Chapter 4, Jupyter Julia Scripting, adds the ability to use Julia scripts in our Jupyter Notebook. We will add a Julia library that's not included in the standard Julia installation. We will see the basic features of Julia in use, and also outline some of the limitations that are encountered using Julia in Jupyter. We will display graphics using some of the available graphics packages. Finally, we will see parallel processing in action, a small control flow example, and how to add unit testing to your Julia script.
Chapter 5, Jupyter Java Coding, explains how to install the Java engine into Jupyter. We will see examples of the different output presentations available from Java in Jupyter. Then, we will investigate using optional fields. We will see what a compile error looks like in Java in Jupyter. Next, we will see several examples of lambdas. We will use collections for several purposes. Lastly, we will generate summary statistics for one of the standard datasets.
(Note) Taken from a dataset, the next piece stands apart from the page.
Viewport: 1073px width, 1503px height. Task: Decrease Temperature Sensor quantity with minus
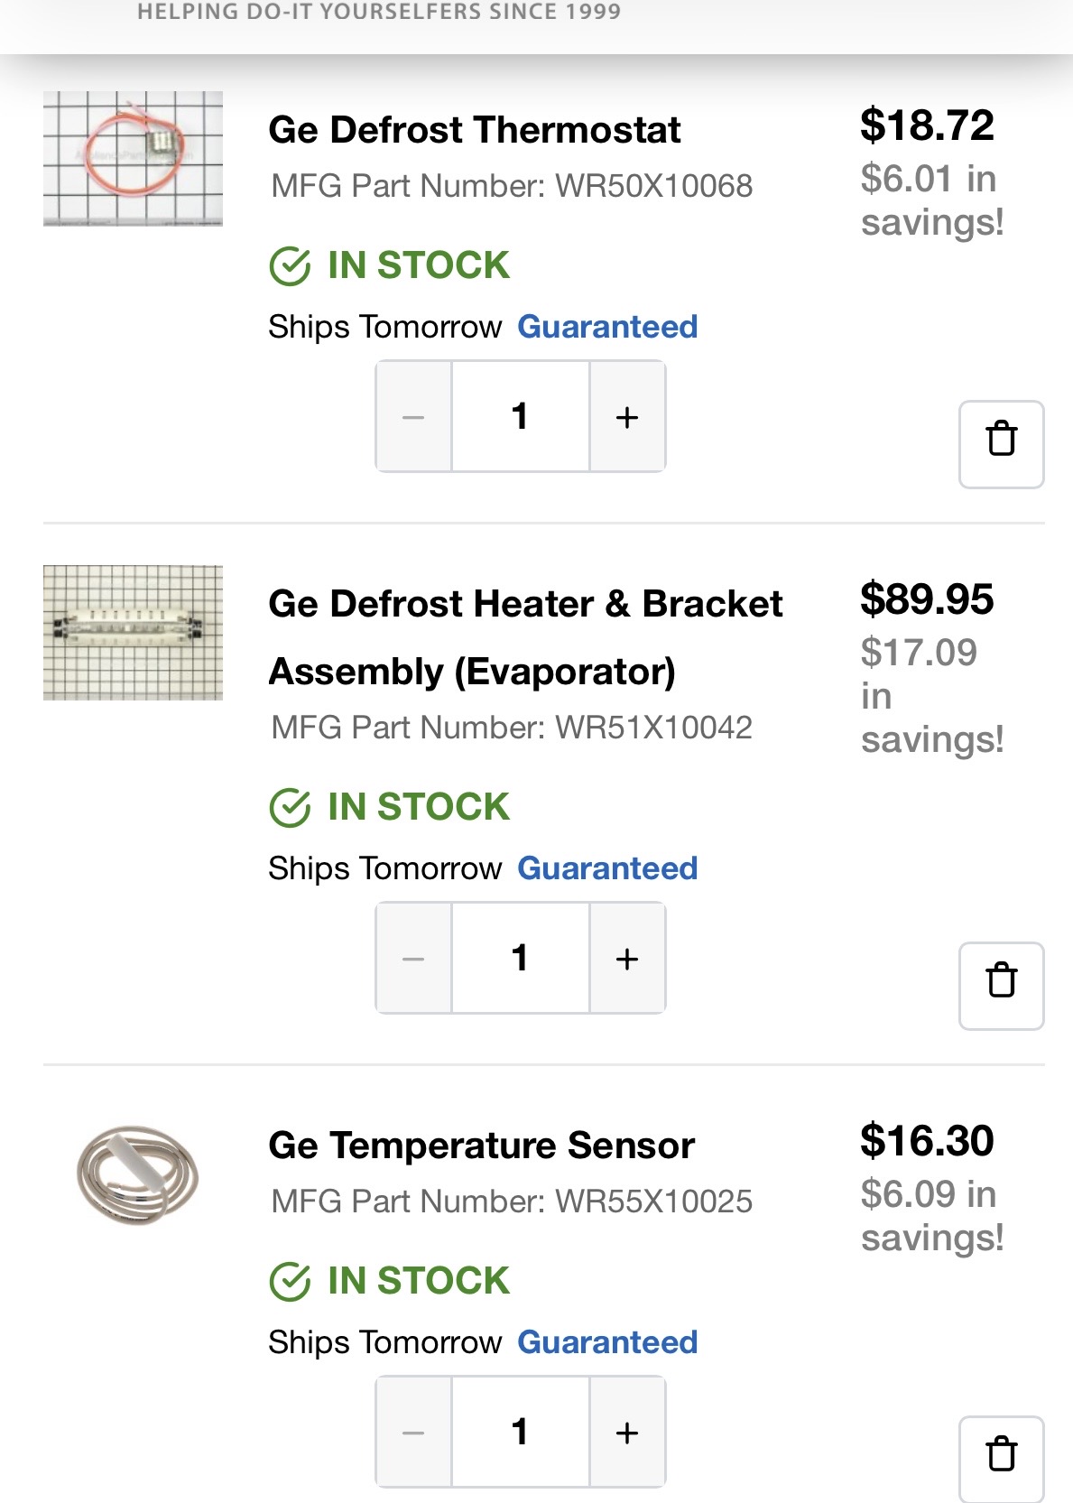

Chapter 6, Jupyter JavaScript Coding, shows how to add JavaScript to our Jupyter Notebook. We will see some of the limitations of using JavaScript in Jupyter. We will look at examples of several packages that are typical of Node.js coding, including graphics, statistics, built-in JSON handling, and creating graphics files with a third-party tool. We will also see how multithreaded applications can be developed using Node.js under Jupyter. Lastly, we will use machine learning to develop a decision tree.
Chapter 7, Jupyter Scala, explains how to install Scala for Jupyter. We will use Scala coding to access large datasets. We will see how Scala can manipulate arrays. We will generate random numbers in Scala. There are examples of higher-order functions and pattern matching. We will use case classes. We will see examples of immutability in Scala. We will build collections using Scala packages, and we will look at Scala traits.
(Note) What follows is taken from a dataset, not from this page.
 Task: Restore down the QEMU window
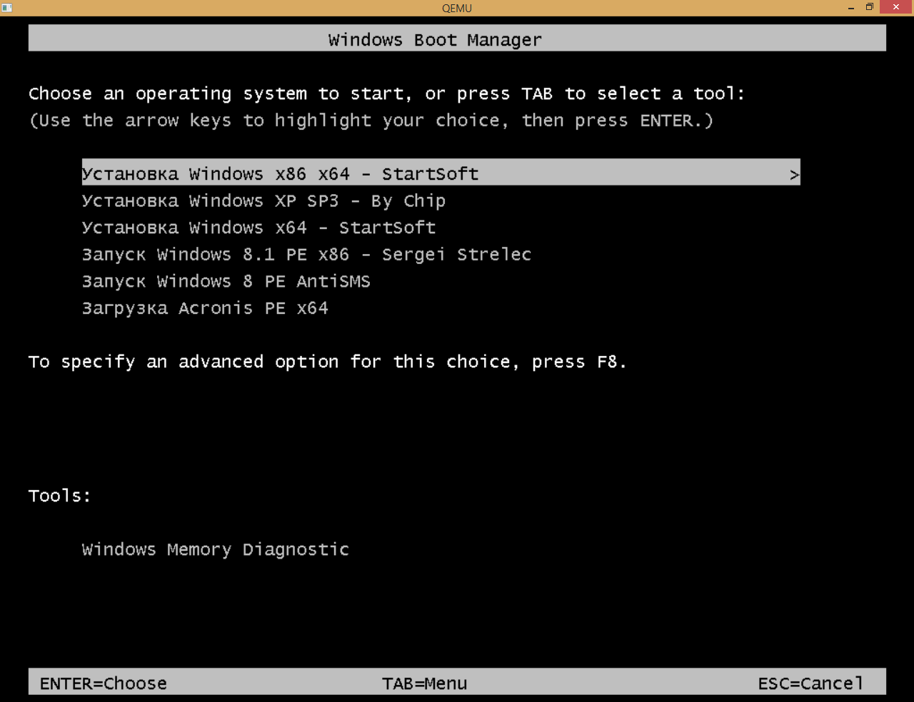[870, 7]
Chapter 8, Jupyter and Big Data, discusses using Spark functionality via Python coding for Jupyter. First, we will install the Spark additions to Jupyter on a Windows machine and a macOS machine. We will write an initial script that just read lines from a text file. We will go further and determine the word count in that file. We will add sorting to the results. There is a script to estimate pi. We will evaluate web log files for anomalies. We will determine a set of prime numbers, and we will evaluate a text stream for some characteristics.
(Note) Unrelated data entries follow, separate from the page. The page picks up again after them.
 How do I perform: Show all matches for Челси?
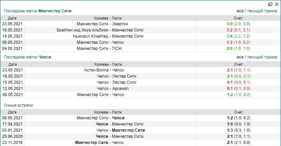point(240,57)
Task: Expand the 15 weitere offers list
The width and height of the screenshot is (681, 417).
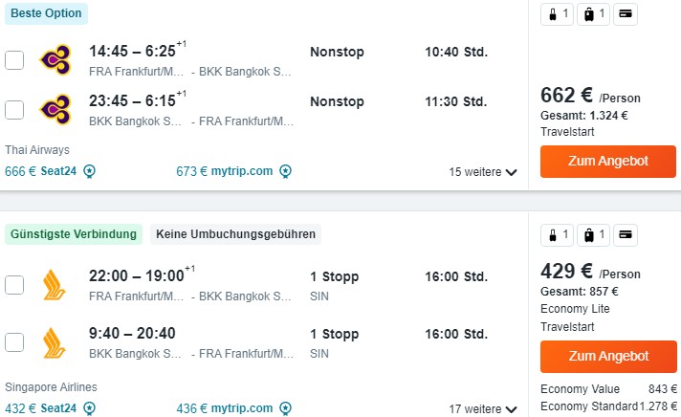Action: pos(482,172)

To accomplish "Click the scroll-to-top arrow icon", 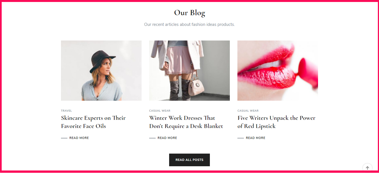I will pos(367,168).
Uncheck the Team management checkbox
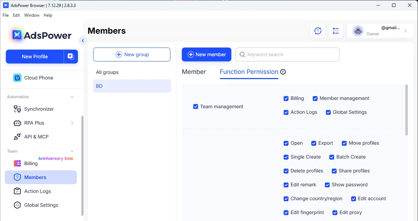This screenshot has height=221, width=418. (x=196, y=107)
Chapter 9, Interactive Widgets, explains how to add widgets to our Jupyter installation. We will use the interact and interactive widgets to produce a variety of user input controls. We will then look at the widgets package in depth to investigate some of the available user controls, properties available in the containers, and events that can be emitted from the controls, and we'll how to build containers of controls.
Chapter 10, Sharing and Converting Jupyter Notebooks, covers how to share notebooks on a Notebook server. We will add a notebook to a web server distribute it using GitHub. We will also look into converting our notebooks into different formats, such as HTML and PDF.
Chapter 11, Multiuser Jupyter Notebooks, shows how to expose a notebook so that multiple users can use a Notebook at the same time. We will see an example of the sharing error occurring. We will install a Jupyter server that addresses the problem, and we will use Docker to alleviate the issue as well.
Chapter 12, What's Next?, looks into some ideas that may be incorporated into Jupyter in the future.